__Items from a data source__
- - -

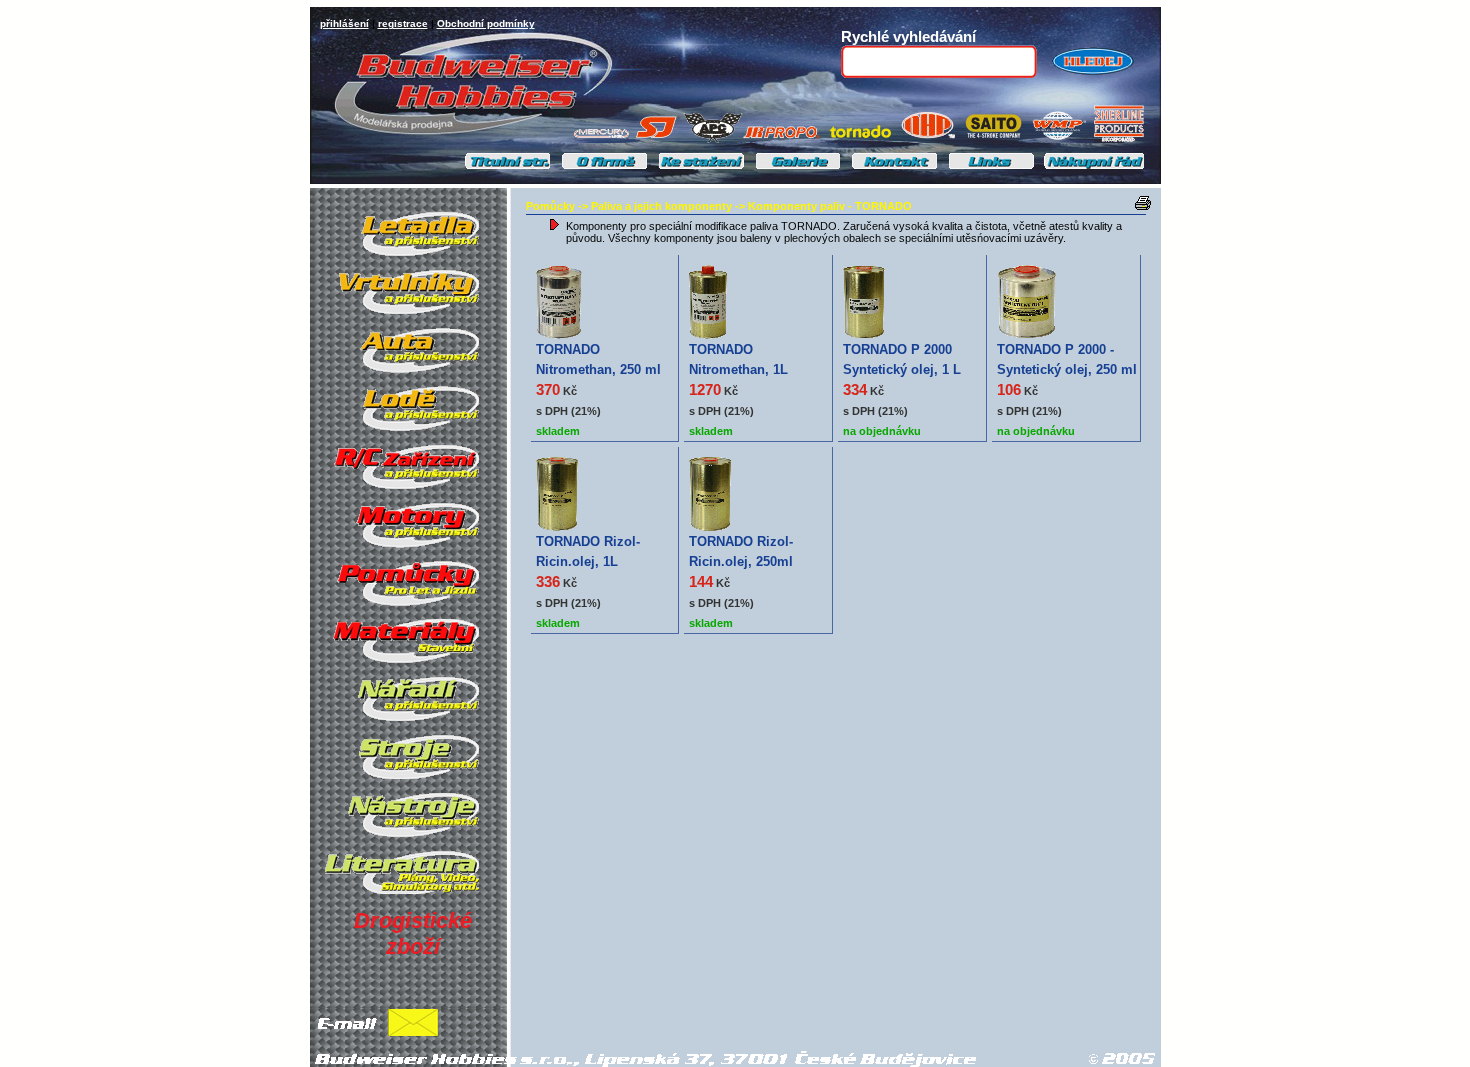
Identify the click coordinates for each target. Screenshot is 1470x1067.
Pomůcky (550, 206)
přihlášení (344, 23)
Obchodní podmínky (486, 23)
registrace (403, 23)
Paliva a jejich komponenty (661, 206)
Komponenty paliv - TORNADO (830, 206)
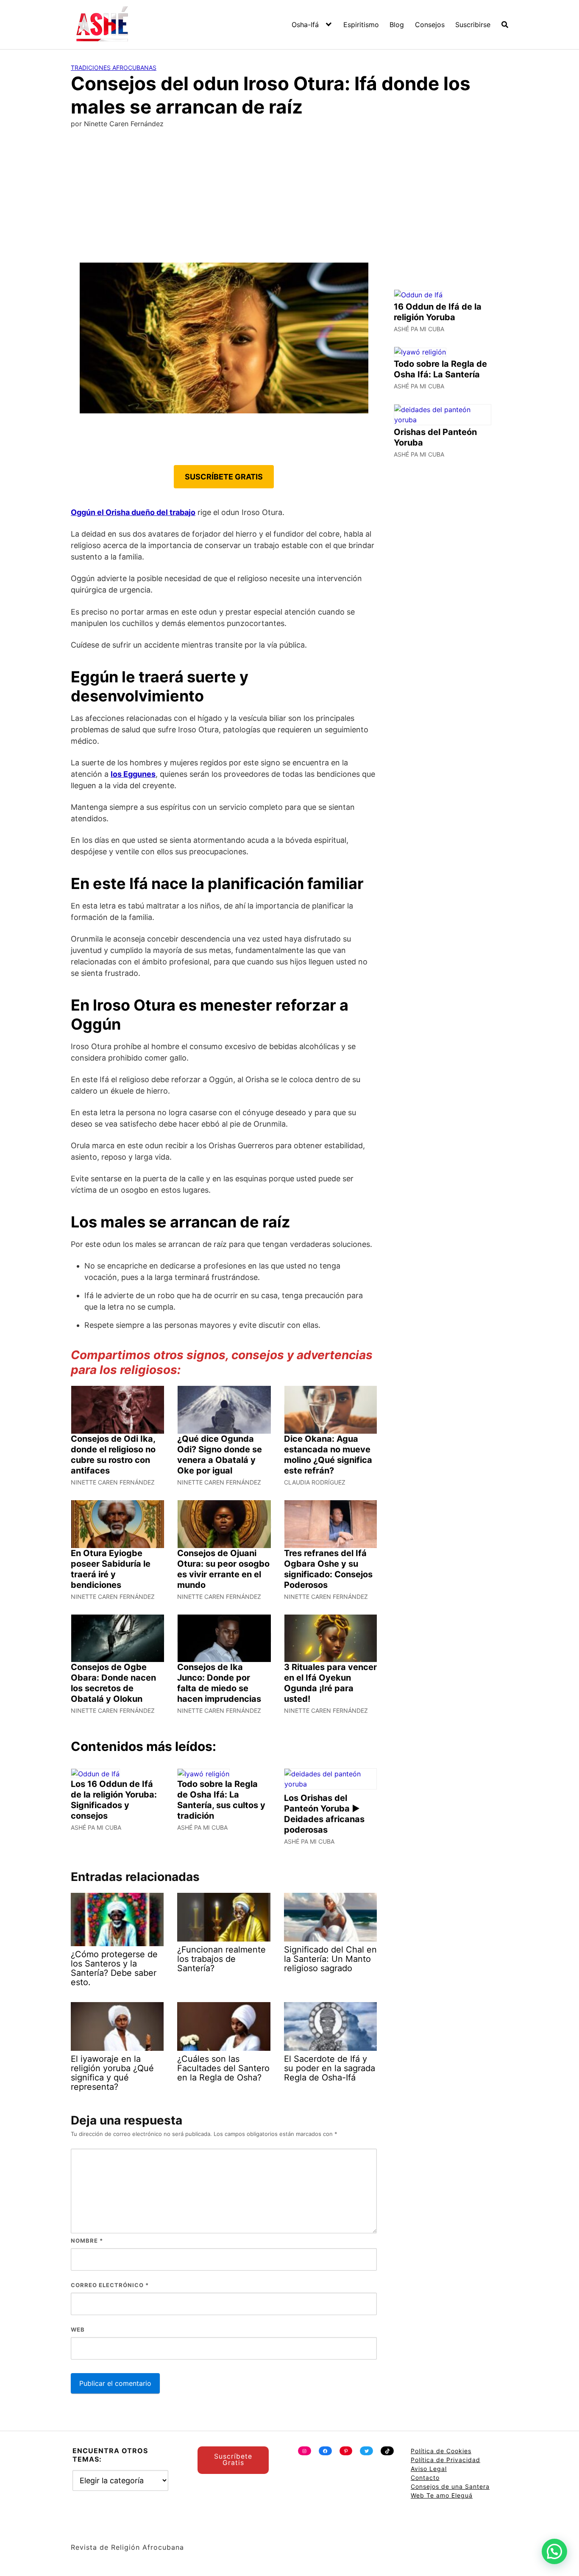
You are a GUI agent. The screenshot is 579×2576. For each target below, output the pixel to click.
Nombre (87, 2240)
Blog (397, 24)
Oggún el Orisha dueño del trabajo (133, 512)
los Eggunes (133, 774)
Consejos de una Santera (450, 2486)
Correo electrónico (110, 2285)
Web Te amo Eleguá (442, 2495)
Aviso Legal (429, 2468)
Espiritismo (361, 24)
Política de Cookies (441, 2450)
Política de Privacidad (445, 2459)
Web (78, 2329)
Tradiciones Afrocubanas (113, 67)
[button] (554, 2551)
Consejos (430, 24)
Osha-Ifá (305, 24)
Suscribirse (472, 24)
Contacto (425, 2477)
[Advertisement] (289, 199)
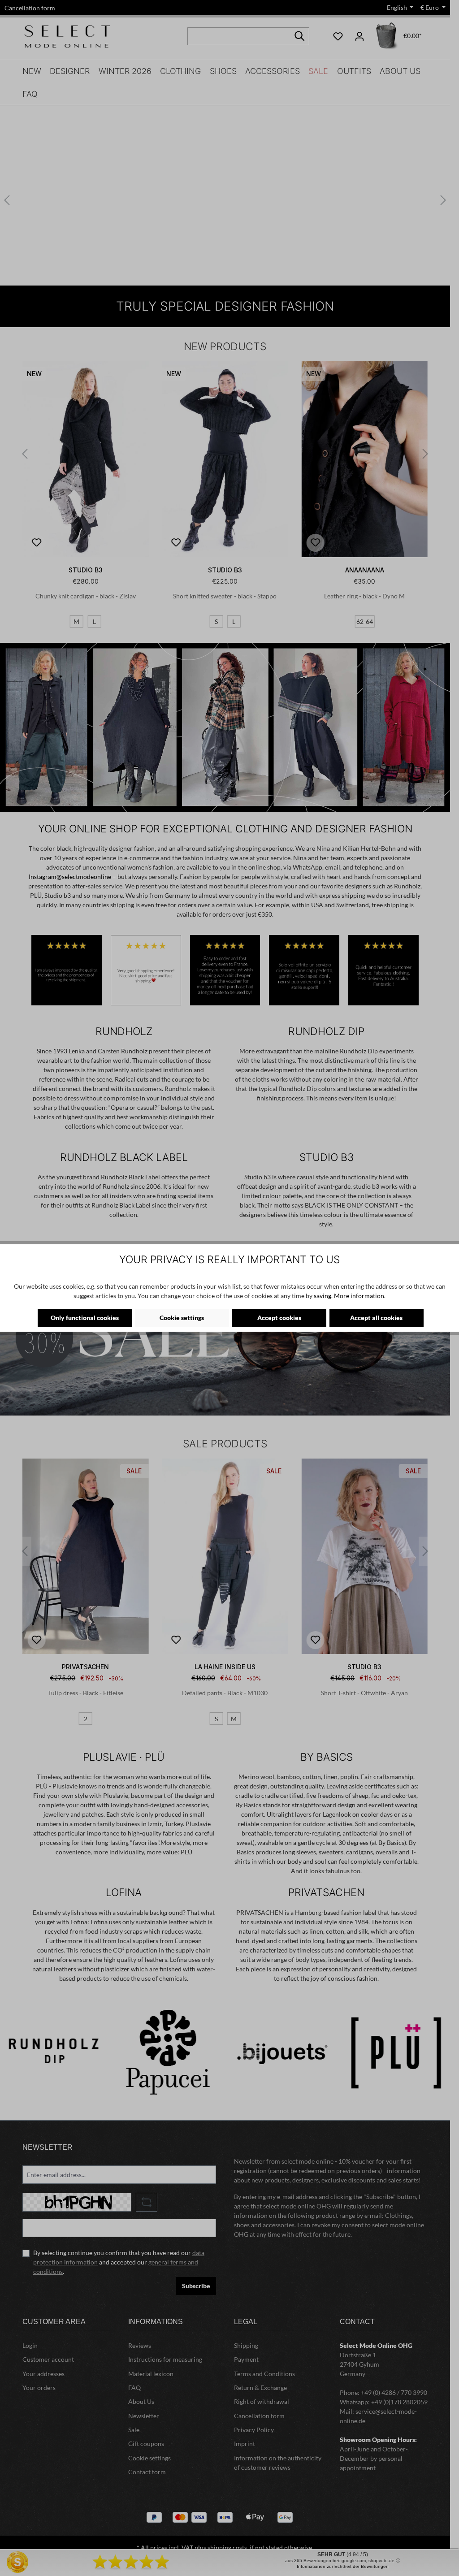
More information (359, 1295)
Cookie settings (182, 1317)
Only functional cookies (85, 1317)
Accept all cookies (376, 1317)
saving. (323, 1295)
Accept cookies (279, 1317)
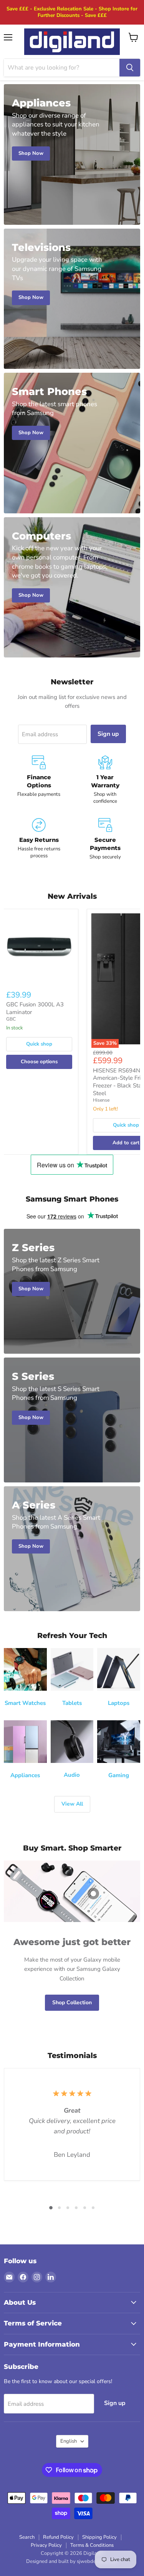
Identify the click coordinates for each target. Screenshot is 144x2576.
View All (72, 1804)
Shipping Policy (99, 2537)
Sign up (108, 734)
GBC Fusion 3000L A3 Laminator (35, 1008)
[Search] (129, 67)
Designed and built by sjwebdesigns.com (72, 2561)
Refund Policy (58, 2537)
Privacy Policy (46, 2545)
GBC (11, 1019)
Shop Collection (72, 2002)
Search (27, 2537)
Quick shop (39, 1044)
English (68, 2441)
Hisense (101, 1100)
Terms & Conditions (92, 2545)
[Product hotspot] (93, 1893)
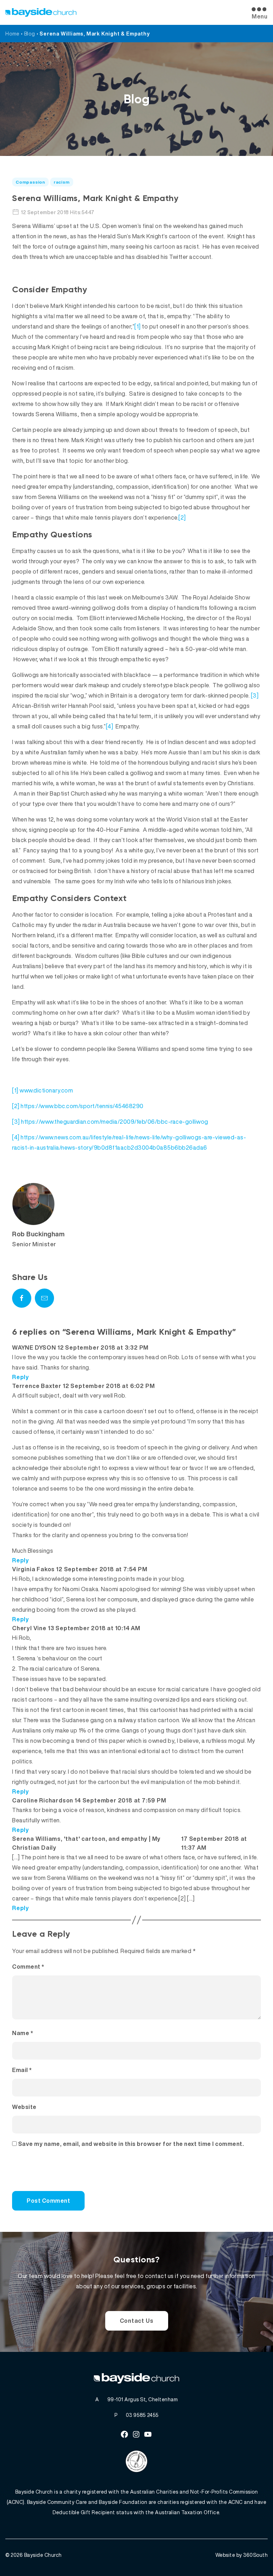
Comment (28, 1966)
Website (24, 2107)
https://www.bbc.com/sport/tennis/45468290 (82, 1106)
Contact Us (137, 2320)
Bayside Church (43, 2555)
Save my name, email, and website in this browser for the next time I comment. (131, 2144)
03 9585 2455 (142, 2415)
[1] (137, 326)
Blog (29, 33)
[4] (109, 726)
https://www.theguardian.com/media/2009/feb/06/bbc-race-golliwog (114, 1121)
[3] (255, 695)
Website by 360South (241, 2555)
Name (22, 2033)
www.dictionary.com (46, 1090)
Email (22, 2070)
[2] (182, 517)
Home (12, 33)
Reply (20, 1377)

- - -

__Exercise description__
A complete answer gives every line of the records holding "click".

__Written response__
Identify the click coordinates for each target. Screenshot is 1470x1067.
You are a GUI agent. The screenshot is 579×2576. For each target below, output the pixel to click.
Identify the click coordinates for each target. Screenshot is 144x2576.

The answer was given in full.